Women in Catholic Poland also face strict laws. Official statistics show several hundred abortions performed annually but pro-choice campaigners estimate hundreds of thousands are performed underground or abroad, sometimes in poor conditions.
Traditionally Catholic Spain has changed its law making it easier for women to have a termination but some conservative-led regions have refused to allow their hospitals to perform them.
COURT CASE
In decades of debate in Ireland both pro-choice and pro-life campaigners have had their victories.
A March YouGov poll for British sexual health consultants Marie Stopes showed 78 percent of those questioned supported abortion if the pregnancy endangers a woman's health or is the result of sexual abuse, rape or incest.

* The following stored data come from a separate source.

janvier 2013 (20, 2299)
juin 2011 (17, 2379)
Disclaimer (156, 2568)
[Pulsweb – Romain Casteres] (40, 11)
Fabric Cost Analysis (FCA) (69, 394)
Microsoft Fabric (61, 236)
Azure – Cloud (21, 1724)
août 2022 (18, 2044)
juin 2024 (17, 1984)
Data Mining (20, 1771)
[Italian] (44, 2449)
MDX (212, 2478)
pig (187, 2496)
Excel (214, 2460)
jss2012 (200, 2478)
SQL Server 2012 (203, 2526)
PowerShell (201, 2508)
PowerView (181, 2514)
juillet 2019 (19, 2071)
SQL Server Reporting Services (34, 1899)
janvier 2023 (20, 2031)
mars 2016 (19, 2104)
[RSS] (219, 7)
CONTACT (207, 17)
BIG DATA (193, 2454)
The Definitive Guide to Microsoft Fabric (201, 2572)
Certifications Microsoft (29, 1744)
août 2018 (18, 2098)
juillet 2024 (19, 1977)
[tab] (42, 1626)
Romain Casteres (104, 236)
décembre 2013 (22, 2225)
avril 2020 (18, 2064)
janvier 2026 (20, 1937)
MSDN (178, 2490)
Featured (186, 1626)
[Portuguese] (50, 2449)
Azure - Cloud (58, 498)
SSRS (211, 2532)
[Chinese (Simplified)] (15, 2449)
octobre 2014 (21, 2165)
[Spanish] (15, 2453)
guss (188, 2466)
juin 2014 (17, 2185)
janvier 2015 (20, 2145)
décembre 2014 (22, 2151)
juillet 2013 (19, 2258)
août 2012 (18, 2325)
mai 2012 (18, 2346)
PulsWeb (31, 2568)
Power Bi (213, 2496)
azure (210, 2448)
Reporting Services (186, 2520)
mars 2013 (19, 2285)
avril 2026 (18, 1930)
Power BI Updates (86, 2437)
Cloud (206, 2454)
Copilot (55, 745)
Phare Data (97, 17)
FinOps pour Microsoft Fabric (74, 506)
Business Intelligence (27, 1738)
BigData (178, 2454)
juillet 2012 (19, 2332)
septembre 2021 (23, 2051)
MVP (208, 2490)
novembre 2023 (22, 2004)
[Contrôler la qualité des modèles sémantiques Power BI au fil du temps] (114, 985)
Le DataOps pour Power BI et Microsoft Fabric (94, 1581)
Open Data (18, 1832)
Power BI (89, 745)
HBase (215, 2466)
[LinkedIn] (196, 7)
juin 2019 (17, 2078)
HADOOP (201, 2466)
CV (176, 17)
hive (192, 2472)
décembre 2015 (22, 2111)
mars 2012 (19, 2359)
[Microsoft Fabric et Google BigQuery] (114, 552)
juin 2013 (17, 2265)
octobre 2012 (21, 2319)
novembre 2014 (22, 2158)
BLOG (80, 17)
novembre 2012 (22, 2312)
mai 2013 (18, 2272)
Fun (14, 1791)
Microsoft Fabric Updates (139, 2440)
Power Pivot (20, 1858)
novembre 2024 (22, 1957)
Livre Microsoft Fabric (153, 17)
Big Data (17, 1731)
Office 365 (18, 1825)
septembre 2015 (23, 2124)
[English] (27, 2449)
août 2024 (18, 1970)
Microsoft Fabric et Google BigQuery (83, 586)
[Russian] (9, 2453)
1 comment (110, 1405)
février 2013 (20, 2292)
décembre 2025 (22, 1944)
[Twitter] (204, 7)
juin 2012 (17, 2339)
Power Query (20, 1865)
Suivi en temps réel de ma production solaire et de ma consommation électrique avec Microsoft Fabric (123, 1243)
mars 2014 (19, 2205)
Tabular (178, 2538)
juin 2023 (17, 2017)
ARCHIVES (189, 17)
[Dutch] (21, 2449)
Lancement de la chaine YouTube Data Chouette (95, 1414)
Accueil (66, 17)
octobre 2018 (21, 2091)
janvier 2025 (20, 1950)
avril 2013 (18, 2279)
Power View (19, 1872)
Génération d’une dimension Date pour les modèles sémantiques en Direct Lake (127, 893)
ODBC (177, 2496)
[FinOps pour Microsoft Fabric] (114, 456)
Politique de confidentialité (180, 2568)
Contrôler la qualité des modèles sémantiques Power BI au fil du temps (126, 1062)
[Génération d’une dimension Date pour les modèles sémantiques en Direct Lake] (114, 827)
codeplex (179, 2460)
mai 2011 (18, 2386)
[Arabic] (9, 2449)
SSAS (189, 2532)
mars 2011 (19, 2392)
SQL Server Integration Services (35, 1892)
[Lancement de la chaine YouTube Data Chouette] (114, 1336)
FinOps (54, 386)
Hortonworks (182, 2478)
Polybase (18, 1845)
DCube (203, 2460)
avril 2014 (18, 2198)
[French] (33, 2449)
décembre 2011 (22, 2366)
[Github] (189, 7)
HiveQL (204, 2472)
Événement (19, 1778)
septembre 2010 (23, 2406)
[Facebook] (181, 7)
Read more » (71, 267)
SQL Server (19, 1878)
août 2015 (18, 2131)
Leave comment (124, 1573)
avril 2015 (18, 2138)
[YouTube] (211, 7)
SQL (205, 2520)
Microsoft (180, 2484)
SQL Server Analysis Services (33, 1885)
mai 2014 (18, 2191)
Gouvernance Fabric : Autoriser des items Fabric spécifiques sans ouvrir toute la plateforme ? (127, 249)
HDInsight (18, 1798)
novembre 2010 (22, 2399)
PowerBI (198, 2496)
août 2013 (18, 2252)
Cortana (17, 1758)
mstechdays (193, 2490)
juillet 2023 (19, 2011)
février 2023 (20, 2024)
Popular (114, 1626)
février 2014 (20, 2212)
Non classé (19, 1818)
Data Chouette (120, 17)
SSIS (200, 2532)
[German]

A month later, a poll for the Pro-Life Campaign showed support for a continued ban, with 70 percent in favor of constitutional protection for the unborn child.

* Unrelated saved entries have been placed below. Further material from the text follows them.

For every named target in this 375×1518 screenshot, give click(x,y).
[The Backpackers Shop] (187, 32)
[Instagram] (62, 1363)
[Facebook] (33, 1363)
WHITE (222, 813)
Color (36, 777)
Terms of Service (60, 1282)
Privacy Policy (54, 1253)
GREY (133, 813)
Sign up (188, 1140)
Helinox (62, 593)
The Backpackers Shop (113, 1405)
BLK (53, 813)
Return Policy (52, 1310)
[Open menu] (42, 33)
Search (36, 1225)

"People in Ireland just don't want abortion to be introduced, and that's very clear from the polls," Cora Sherlock of the Pro-Life Campaign, said. "It's not really an issue, because people are happy with the status quo."
Ireland is defending its abortion law at the European Court of Human Rights, countering a legal challenge by three women who said it endangered their health and violated their rights. The two Irishwomen and a Lithuanian living in Ireland went to Britain for abortions.
"I think it could be the case that gets the political system really focused on trying to resolve the issue," said Niall Behan, chief executive of IFPA, which supports the women.
While the court is unlikely to rule on the substance of Ireland's abortion law, it could say it is deficient in respecting the right to private life of those concerned, said Adam McAuley, a law lecturer at Dublin City University.
But he sees no immediate change. "The state will probably dilly-dally, I can't see it being quick," he said.
"The reality is (politicians) can just see votes being lost on this rather than being gained."
Rossiter knows it will take more than a court case for change. She has performed a one-woman-show, "Making a Holy Show of Myself, An Abortion Monologue", to select Irish audiences.
"I got weary of the usual format of presenting talks on the abysmal state of Irish women's reproductive rights," she says in a flyer for her show. "But I am not hanging up my spurs to retire to one of God's waiting rooms just yet."